College freshmen will stream on to campus later this month, trailed by proud but teary-eyed parents. Ask a first-year student what they are looking forward to most, as I did this week, and they might say meeting other students or listening to a well-known professor’s lectures or joining a club.
These are some of the wonderful aspects of a college experience. But don’t count on them.
Michigan courts recently decided that the college experience can change at any time, regardless of student expectations. The courts said there’s a big difference between what colleges advertise to students and what they are obligated to provide.
The litigation started during the COVID-19 lockdowns. Gov. Gretchen Whitmer shut down institutions across Michigan. She ordered gyms, offices, state agencies, nonprofits and restaurants to close their doors.
Michigan’s public universities also locked down. Michigan State University closed face-to-face instruction in March 2020. Students who had paid to enjoy the full campus experience were instead confined to dorm rooms to watch webinars. How can that cost as much as the real thing?

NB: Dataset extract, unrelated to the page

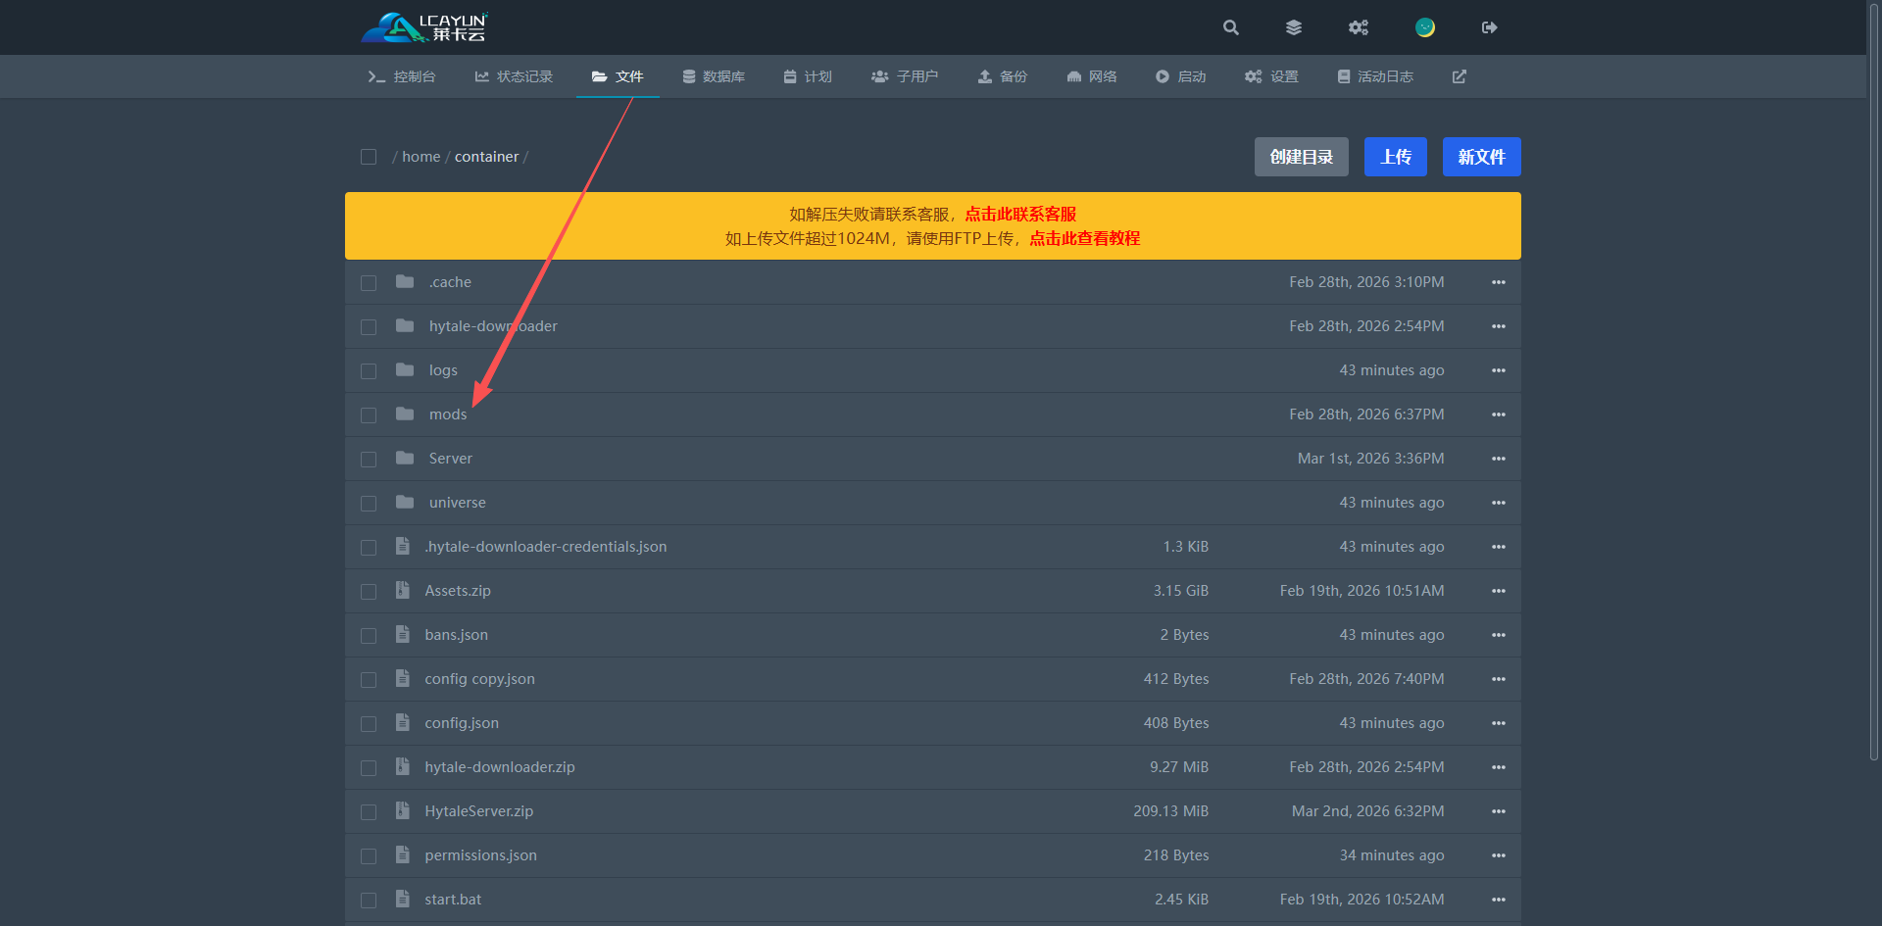Open the external link icon in navigation
Screen dimensions: 1882x926
pyautogui.click(x=1459, y=76)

A number of college students lawyered up.
James Allen, Matthew Olin and Megan Placko were students at MSU. They each sued the university, seeking partial refunds for room and board, tuition and mandatory student fees. They claimed that MSU was in breach of contract by cancelling in-person classes, campus activities and student services. Students at most state schools filed similar lawsuits.

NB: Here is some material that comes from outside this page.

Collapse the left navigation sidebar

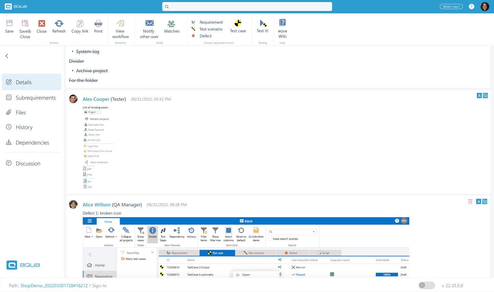click(7, 56)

Megan Placko detailed the events she missed out on: a speaker series, film viewings, musical performances, days of service and her on-campus graduation commencement.
It’s no mystery why admissions offices highlight the features and benefits of a college when recruiting new students. Colleges emphasize the rich learning environment, the traditions on campus, the access students will have to faculty members, the libraries and career opportunities. But all of that disappeared for college students in 2020.
MSU fought back hard, arguing for the right to change its programs, policies and regulations. The university said it was not contractually bound to hold in-person classes. The court summarized MSU’s argument: “Students do not have any implied contractual rights to expect any specific form of instructional delivery or student services.”
The Michigan Court of Appeals ruled in MSU’s favor this past December.
The court was blunt: “There was never an agreement stipulating that education and services had to be delivered in a specific format.”
Sure, admissions brochures depict happy students congregating on campus or huddling around a pontificating professor. But pamphlets and course catalogs are not contractual documents; they merely explain the types of classes available. Tuition, said the court, is based on credit hours, not a particular class format.
The court went further, praising Michigan State: “MSU successfully maintained the core of its educational mission — providing instruction and various services for students — throughout the pandemic.”
The appeals court heard several other cases against other schools, and ruled for the university in each one. The students decided not to appeal to the Michigan Supreme Court, which dismissed similar cases earlier in 2024.
This reality check comes at a crucial time in higher education, as Gov. Whitmer promotes her Sixty by 30 program to get more Michiganians into college, as federal funding battles and violent protests cause uncertainty on campus, and as more Americans reassess the value of college itself — at least in comparison with practical work experience or training in marketable skills.
So to 2025 freshmen and their parents writing tuition checks: You’re buying credit hours, not an experience. Everything else — the labs, the lectures, the campus life — can disappear at any time. Don’t expect a refund.